Easter and Recovery

Two years ago, during the Easter weekend, L made herself sick for the first time ever. She had been counting calories for quite some time and I presume that the volume of chocolates she consumed terrified her into trying this. Needless to say, I didn’t know. No one knew, except L. She carried on, eventually telling her friends, when drunk in a rum experiment that went wrong, and then me, when her friends told her she must. A year later, I knew about it, but thought we had it under control. L baked for Easter, making Hot Cross cookies and Easter cupcakes. I think she ate some, but I really can’t remember, the time before the full realisation of the extent to which she was consumed by anorexia is hazy and blurred. I do remember her habit of storing Easter and Christmas chocolate in a box in the eaves storage cupboard in her room. How it would last for months and L would bring it down after meals occasionally and share it out, months after her brother and sister had eaten their own chocolate. We would smile at her self-discipline and admire her generosity. We didn’t know, we just had no idea.

This year, I am no longer innocent. C buys eggs for the children, but I have no real interest in this ritual any more. Each egg I see appears as a symbol, not of Spring or Easter, but of anorexia and of the seeming impossibility of recovery. My mum comes to visit, though, bringing eggs for J and K and a CD for L. Her visits are always happy times for us, she brings expensive wine and I cook celebratory meals. On the Friday, I make fish pie, followed by lemon and raspberry pavlova. I am delighted by the pavlova, it is exactly as Mary Berry described. C, my mum and I eat it exclaiming at every mouthful; J devours it, declaring it “very nice”; K picks off the raspberries and says she likes the meringue. L eats it dutifully, but without comment. I know that the fact she eats is the main thing, but it strikes me that what I miss most of all is a sense of joy in food.

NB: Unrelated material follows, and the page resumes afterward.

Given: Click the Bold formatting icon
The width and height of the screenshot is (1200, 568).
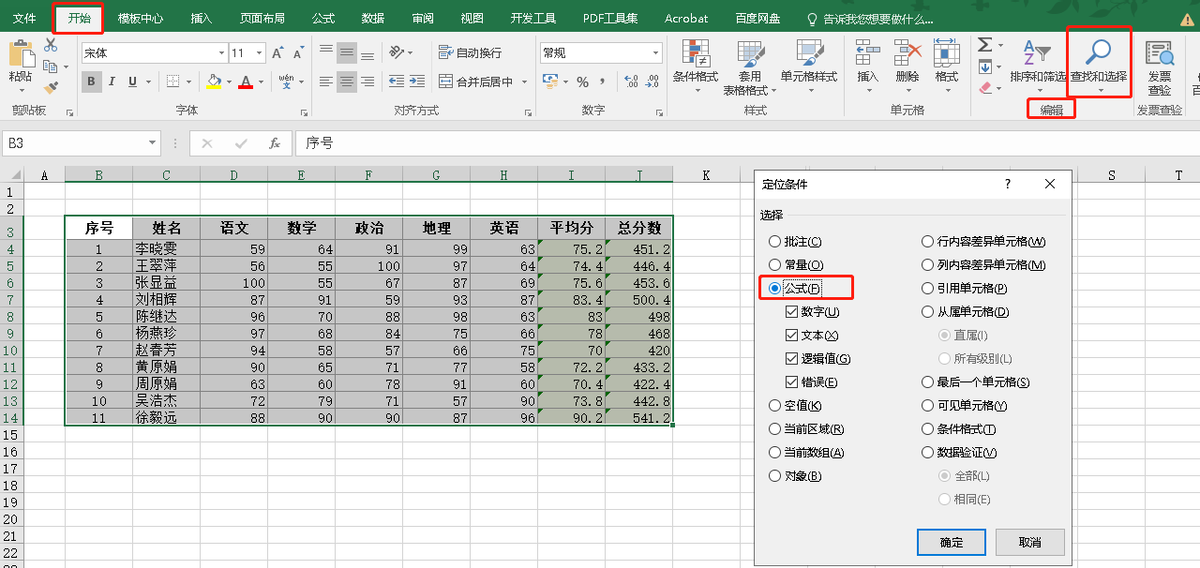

I love that L has always shared with me the sense of joy you feel in a perfect moment, which might be an extravagant one, such as getting to the top of the Eiffel Tower, or it might be sitting in the kitchen on a spring day with the French doors open, freshly baked bread and cheese, with nothing to do for the rest of the day. Anorexia has replaced joy with fear and it is this loss I feel most acutely, not just for her, but for all of us.

But she does well. We visit Wells on Saturday morning, to visit the market and craft fair. L tries some sample chocolates and we take shelter from the cold in a perfect tea shop, where L eats lemon and polenta cake. L goes to the football match and we laugh about her new interest in football and warn her to wrap up warm against the cold. I roast duck and L eats it, although recoils at J attacking the carcass like a young Henry VIII. On Sunday, she makes pancakes and bacon with maple syrup and eats them with all of us, on the understanding that this is both a breakfast and snack. In my own head I work out that this means she has probably had fewer calories. But what really counts is that it felt something like Normal. In a family that has dealt with autism, depression and anorexia over a number of years, I am not really sure what normal means any more. I don’t know if recovery means we have to find something new, develop family rituals which have nothing to do with the past and make sure we leave all old rituals behind. But L is recovering from anorexia, not a dysfunctional family, and I think we all relished the normality of pancakes and bacon on a Sunday morning again.